• WORK REQUIRED: Go through the entries below and print, exactly, the lines starting at the one with "Click the red bug label on Issue #1" and ending at the one with "Viewport: 1568px width, 743px height.", keeping both ends and no others.

• Stored data entries:
+-------+

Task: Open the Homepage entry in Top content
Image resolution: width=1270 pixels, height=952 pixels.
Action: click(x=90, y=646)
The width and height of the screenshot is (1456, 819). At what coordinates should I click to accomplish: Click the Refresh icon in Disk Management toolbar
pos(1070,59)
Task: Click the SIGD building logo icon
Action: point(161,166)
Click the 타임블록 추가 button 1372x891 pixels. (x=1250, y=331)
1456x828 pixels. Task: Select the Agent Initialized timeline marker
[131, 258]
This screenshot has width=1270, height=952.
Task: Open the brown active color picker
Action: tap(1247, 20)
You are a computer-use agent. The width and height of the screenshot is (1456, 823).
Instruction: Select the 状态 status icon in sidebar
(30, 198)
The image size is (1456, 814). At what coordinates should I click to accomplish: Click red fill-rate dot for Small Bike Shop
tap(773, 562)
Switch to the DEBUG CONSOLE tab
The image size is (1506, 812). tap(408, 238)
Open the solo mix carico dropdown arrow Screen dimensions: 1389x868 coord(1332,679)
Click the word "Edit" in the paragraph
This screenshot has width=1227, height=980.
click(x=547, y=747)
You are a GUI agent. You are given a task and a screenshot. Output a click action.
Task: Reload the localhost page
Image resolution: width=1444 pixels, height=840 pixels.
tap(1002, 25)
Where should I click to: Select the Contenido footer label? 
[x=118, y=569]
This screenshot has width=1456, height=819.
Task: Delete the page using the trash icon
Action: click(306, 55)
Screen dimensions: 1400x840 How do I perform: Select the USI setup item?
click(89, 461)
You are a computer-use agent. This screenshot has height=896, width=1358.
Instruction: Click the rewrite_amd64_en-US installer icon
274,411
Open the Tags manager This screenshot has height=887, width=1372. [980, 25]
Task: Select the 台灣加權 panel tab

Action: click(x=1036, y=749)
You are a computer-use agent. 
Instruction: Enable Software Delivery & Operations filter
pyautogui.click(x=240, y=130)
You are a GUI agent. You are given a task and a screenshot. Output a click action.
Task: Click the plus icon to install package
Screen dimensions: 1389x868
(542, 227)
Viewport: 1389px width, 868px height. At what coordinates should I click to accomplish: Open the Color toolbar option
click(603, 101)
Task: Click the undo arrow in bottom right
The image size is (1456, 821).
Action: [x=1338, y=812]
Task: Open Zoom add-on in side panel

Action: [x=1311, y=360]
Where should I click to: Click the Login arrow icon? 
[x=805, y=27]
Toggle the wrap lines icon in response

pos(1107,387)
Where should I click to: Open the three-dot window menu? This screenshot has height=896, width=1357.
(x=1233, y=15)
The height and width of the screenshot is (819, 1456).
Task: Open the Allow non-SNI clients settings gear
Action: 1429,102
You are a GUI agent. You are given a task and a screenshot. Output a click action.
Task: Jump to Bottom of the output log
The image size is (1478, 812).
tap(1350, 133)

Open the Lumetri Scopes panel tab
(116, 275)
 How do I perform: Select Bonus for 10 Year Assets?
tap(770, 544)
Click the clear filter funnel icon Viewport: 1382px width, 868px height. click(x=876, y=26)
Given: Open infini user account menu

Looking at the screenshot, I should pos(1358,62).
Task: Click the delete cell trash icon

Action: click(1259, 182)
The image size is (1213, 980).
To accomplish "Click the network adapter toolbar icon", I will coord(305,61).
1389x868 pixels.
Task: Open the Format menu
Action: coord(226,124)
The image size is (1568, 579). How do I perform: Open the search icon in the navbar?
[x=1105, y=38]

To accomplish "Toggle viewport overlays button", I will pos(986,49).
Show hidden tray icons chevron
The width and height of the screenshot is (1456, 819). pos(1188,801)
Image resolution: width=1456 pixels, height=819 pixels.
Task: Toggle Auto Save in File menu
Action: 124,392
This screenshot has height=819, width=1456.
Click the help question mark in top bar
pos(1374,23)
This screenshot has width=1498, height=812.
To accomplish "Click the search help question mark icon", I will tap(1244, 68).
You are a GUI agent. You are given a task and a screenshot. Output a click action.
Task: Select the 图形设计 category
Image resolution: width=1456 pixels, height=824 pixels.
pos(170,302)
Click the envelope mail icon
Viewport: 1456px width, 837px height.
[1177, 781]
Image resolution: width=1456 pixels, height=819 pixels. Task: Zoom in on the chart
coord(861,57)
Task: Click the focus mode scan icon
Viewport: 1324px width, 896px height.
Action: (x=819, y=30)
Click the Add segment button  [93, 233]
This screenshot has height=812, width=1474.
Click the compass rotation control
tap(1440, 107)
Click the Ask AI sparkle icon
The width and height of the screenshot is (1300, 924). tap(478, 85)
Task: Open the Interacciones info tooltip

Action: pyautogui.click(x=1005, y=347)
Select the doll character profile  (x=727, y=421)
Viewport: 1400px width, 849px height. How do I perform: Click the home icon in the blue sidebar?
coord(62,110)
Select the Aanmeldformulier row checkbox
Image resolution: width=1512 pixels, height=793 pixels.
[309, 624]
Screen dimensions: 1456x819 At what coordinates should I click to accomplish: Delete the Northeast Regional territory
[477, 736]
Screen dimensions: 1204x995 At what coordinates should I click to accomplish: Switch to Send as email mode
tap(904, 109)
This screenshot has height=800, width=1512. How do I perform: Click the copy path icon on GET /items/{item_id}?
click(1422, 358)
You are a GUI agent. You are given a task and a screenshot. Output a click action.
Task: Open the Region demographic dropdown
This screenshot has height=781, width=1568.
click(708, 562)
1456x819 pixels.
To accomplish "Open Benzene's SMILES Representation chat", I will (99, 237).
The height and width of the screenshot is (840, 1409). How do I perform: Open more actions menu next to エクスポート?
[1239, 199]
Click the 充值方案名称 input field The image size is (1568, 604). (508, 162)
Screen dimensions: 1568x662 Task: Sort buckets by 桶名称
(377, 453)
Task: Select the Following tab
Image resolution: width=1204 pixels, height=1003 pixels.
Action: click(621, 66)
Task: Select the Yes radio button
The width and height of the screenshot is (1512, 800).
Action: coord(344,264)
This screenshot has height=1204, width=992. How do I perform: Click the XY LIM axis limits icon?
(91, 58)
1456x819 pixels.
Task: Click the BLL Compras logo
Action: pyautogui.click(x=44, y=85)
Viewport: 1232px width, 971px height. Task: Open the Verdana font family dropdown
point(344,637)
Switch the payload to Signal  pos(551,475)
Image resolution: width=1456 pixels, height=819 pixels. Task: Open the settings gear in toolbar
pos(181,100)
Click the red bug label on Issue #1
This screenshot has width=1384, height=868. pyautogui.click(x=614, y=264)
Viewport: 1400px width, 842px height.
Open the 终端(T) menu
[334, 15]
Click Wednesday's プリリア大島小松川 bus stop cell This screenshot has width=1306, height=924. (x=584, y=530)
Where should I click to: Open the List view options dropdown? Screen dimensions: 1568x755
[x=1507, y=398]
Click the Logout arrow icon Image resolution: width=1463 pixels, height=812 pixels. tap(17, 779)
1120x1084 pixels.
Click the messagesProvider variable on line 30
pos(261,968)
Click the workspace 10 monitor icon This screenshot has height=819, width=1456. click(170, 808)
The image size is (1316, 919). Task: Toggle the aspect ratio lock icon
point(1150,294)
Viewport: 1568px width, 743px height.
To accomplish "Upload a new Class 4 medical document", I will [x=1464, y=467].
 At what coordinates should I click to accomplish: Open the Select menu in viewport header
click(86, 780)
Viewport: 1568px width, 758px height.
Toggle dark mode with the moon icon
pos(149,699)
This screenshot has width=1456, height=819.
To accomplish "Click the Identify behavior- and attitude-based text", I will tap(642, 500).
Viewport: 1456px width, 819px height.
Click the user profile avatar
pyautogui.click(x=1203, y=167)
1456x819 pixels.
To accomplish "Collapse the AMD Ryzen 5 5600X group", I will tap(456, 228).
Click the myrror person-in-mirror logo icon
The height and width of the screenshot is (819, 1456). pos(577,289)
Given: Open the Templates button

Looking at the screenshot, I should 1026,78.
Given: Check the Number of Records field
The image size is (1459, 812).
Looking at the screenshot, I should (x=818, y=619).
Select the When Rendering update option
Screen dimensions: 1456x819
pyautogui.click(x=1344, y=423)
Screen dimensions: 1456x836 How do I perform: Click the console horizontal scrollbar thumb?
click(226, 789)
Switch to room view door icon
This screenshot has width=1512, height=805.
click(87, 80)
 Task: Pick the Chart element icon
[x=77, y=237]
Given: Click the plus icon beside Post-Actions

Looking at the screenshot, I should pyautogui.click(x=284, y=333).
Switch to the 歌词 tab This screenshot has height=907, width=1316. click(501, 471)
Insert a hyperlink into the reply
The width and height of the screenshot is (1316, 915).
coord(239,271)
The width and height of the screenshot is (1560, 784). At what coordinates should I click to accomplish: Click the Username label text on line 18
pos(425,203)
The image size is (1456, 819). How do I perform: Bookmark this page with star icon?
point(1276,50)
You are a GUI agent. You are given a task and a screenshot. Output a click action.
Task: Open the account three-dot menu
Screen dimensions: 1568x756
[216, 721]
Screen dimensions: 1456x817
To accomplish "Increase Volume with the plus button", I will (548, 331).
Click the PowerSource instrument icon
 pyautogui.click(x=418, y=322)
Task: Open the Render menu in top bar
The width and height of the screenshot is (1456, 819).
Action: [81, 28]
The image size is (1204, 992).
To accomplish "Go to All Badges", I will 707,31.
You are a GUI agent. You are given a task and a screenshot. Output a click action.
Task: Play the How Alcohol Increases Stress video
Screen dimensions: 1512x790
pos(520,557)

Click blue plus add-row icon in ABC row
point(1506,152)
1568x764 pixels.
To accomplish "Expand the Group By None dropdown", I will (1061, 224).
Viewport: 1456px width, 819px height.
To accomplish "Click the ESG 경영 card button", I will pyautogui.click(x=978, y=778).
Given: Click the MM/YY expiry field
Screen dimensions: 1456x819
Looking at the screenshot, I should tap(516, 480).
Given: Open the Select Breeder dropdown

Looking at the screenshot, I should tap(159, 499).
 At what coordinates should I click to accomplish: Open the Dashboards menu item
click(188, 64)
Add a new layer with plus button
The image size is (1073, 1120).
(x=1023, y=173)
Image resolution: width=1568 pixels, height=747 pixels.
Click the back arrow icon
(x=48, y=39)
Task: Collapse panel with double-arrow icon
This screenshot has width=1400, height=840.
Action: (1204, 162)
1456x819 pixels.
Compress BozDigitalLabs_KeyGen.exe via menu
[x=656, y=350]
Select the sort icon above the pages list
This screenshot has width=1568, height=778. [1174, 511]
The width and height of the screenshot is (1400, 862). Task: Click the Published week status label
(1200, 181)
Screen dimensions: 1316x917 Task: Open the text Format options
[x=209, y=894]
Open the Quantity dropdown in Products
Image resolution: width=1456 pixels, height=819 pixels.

+-------+

• WRITTEN ANSWER:
Click the red bug label on Issue #1
This screenshot has width=1384, height=868. pyautogui.click(x=614, y=264)
Viewport: 1400px width, 842px height.
Open the 终端(T) menu
[334, 15]
Click Wednesday's プリリア大島小松川 bus stop cell This screenshot has width=1306, height=924. (x=584, y=530)
Where should I click to: Open the List view options dropdown? Screen dimensions: 1568x755
[x=1507, y=398]
Click the Logout arrow icon Image resolution: width=1463 pixels, height=812 pixels. tap(17, 779)
1120x1084 pixels.
Click the messagesProvider variable on line 30
pos(261,968)
Click the workspace 10 monitor icon This screenshot has height=819, width=1456. click(170, 808)
The image size is (1316, 919). Task: Toggle the aspect ratio lock icon
point(1150,294)
Viewport: 1568px width, 743px height.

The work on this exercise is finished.